I implemented fscrawler with elasticsearch. Rest is enabled. I can post a file to fscrawler and the text is correctly extracted and put in the elasticsearch index. I can verify that with Kibana.

I m not able to get the extracted text in the response.

I tried several setups in the _settings.yaml.
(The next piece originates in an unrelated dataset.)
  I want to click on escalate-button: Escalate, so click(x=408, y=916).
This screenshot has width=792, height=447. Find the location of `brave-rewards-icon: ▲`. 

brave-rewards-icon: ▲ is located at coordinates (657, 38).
But i don't get the text back in the reponse, unless i add debug=true as queryParam calling fscrawler endpoint.

http://localhost:8080/_document?debug=true

The endpoint is called directly with postman.

Here is my _settings.yaml

---
name: "idx"
fs:
  indexed_chars: 100%
  lang_detect: true
  continue_on_error: true
  logging: ERROR

  ocr:
    language: "eng"
    enabled: true
    pdf_strategy: "auto"
elasticsearch:
  nodes:
    - url: "https://elasticsearch:9200"
  username: "elastic"
  password: "Test123"
  ssl_verification: false
  store_source: true
  index_content: true
rest :
  url: "http://fscrawler:8080"

my fscrawler image:

dadoonet/fscrawler:2.10-SNAPSHOT

Elasticstackversion: 8.6.2

response:

{
    "ok": true,
    "filename": "JAVASCRIPT.pdf",
    "url": "https://elasticsearch:9200/idx/_doc/337d3e366ce4b765f650c5a87011e117"
}

I found no way to get the extracted text in the response, unless as i mentioned setting ?debug=true.


Solution

  • You can either call Elasticsearch to get the indexed document:

    curl https://localhost:9200/idx/_doc/337d3e366ce4b765f650c5a87011e117
    

    Or call the simulate API of fscrawler.